## [PROBLEMS AND TASKS]
a) Please write out the passage on psychotherapy research methods starting with "Diagnostic criteria have" and going on through "psychotherapy trials [17-18].".
b) Extend the passage on psychotherapy research methods beyond its last sentence.
── SUPPLIED PASSAGE
Research in psychotherapy is crucial to test and provide support for psychological treatments which may improve public health and reduce the burden of mental illness and behavioral problems [1]. Psychotherapeutic strategies may also have potential to improve psychological coping, quality of life, illness behavior, and affective components of medical illness [2]. A clinical response after treatment is not synonymous with an effect that can be attributed to psychotherapy. The latter can only be accurately estimated with reference to an appropriate control group. The randomized controlled trials (RCT) play the most important role in this process, even though also other forms of investigation may yield valuable information [3-9]. The methodology for psychological interventions of trials has been discussed in the literature [3, 5, 6, 8, 9-13]. In Psychotherapy and Psychosomatics, specific reference to the selection and design of control conditions has been made [14]. However, in recent years there have been important developments that suggest the need to address critical methodological issues. These recommendations do not replace those that are operational for RCT [15], with particular reference to the CONSORT statement for nonpharmacological treatments [11], but rather supplement issues that need to be taken into account for an updated consideration of clinical trials concerned with the efficacy of psychological interventions. We will not discuss designs that aim to identify outcome predictors, process variables, and qualitative studies.

Diagnostic criteria have been developed in psychiatry and clinical psychology to improve the interrater reliability of diagnostic assessments [16]. These criteria are particularly helpful in setting a threshold for conditions worthy of clinical attention and, not surprisingly, clinical studies concerned with psychological interventions and/or pharmacotherapy are generally based on DSM nomenclature. However, questions may be raised about the effectiveness of diagnostic criteria in yielding relatively homogeneous conditions in terms of severity and course of illness that are amenable to be tested by RCT [12]. As an addition to diagnostic categorical approaches, network analysis may yield valuable insights into changes in patterns of symptoms and signs in psychotherapy trials [17-18].
────
── RECORDS SUPPLIED
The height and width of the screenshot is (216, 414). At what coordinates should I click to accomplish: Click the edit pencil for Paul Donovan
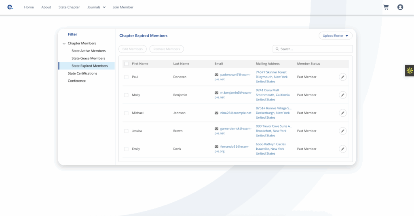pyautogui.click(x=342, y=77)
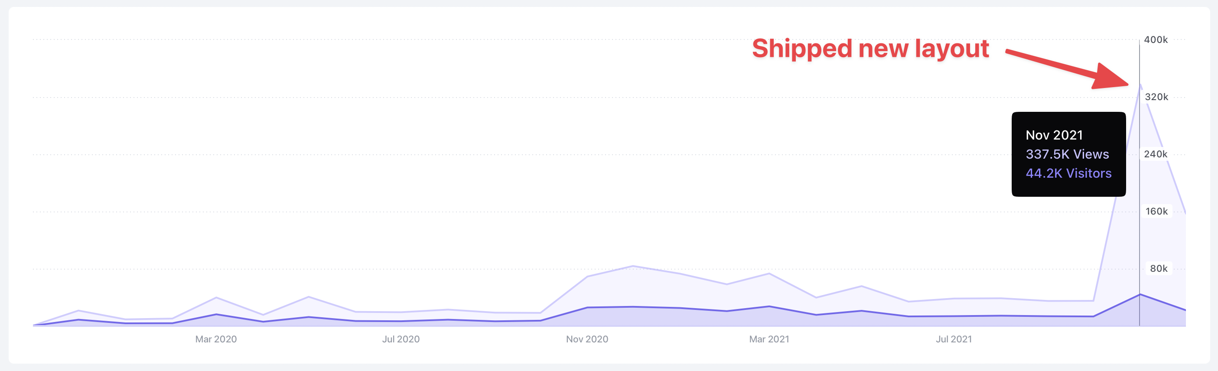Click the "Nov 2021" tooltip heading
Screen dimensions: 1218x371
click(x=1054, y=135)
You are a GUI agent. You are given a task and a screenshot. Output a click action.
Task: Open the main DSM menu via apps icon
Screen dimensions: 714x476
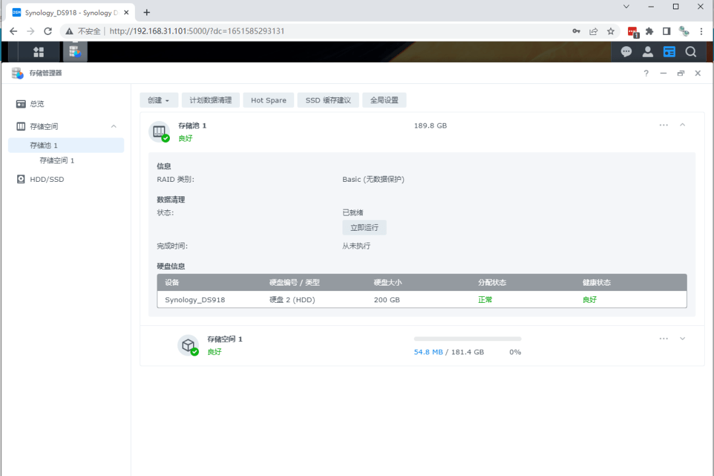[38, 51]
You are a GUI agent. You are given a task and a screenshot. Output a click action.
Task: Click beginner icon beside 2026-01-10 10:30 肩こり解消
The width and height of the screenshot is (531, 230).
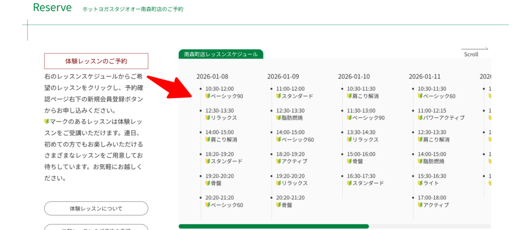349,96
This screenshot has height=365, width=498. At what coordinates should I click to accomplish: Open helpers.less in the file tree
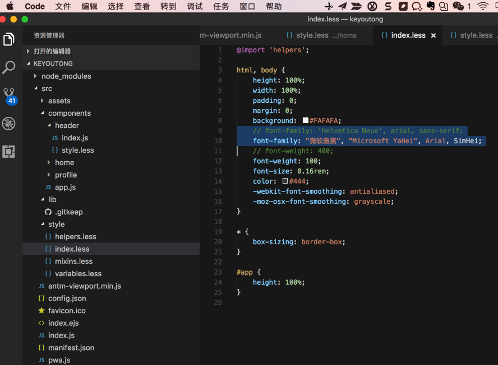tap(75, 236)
────
## [PER-TASK OUTPUTS]
a)
Diagnostic criteria have been developed in psychiatry and clinical psychology to improve the interrater reliability of diagnostic assessments [16]. These criteria are particularly helpful in setting a threshold for conditions worthy of clinical attention and, not surprisingly, clinical studies concerned with psychological interventions and/or pharmacotherapy are generally based on DSM nomenclature. However, questions may be raised about the effectiveness of diagnostic criteria in yielding relatively homogeneous conditions in terms of severity and course of illness that are amenable to be tested by RCT [12]. As an addition to diagnostic categorical approaches, network analysis may yield valuable insights into changes in patterns of symptoms and signs in psychotherapy trials [17-18].

b)
The standard RCT design in medicine is still based on the acute disease model and ideally evaluates therapeutic effects in untreated patients who have a recent acute onset of their disorders. This is in sharp contrast with the fact that previous treatments may have actually modified the course and responsiveness of the individual patient [19-22]. Any type of treatment, such as long-term use of psychotropic medications, may increase the risk of experiencing additional health problems that do not necessarily subside with discontinuation of the medication and modify responsiveness to subsequent treatments. The term “iatrogenic comorbidity” refers to unfavorable modifications in the course, characteristics, and responsiveness of an illness that may be related to treatments previously administered [21]. Such vulnerabilities may occur during treatment administration (whether pharmacotherapy or psychotherapy) and/or manifest themselves after its discontinuation. The changes can be persistent and not limited to a short phase, such as in the case of persistent postwithdrawal disorders after discontinuation of psychotropic medications, and cannot be subsumed under the generic rubrics of adverse events or side effects [23]. Patients are generally included in a trial irrespectively of previous treatments (the so-called “nowhere patients”), even though these features may affect its outcome [20]. Meta-analyses of these groups of patients may amplify the heterogeneous nature of the clinical populations [24], particularly if the randomization process does not take these variables into account.

Staging offers important opportunities to incorporate a patient’s history into the assignment to randomization. Staging methods have been developed for unipolar depression, bipolar disorder, panic disorder, schizophrenia, eating disorders, and alcohol use disorders [25, 26]. This differs from the conventional diagnostic practice in that it defines not only the extent of progression of a disorder at a particular point in time but also where a person is currently standing along the continuum of the course of illness, including the previous response to treatment. Staging has an important role in planning psychotherapeutic interventions in patients with mental disorders [27], particularly in the sequential model where psychotherapeutic intervention is applied to the residual phase after pharmacotherapy of depression [28, 29]. Further, staging allows classification of previous responses to treatment (including psychotherapy), such as resistance or loss of a clinical effect [26, 30].

In addition to the inclusion criteria, other important points for the validity of a psychotherapy study are how the recruitment of patients takes place and how representative the sample examined is.

Parallel group designs are the most widely used modalities of investigation of psychological interventions. Since the effects of a psychotherapeutic approach cannot be withdrawn or switched to attention-placebo, crossover designs entail major methodological problems. The design of a control group in a parallel controlled study very much depends on the purposes of the study. The most frequently used models are as follows.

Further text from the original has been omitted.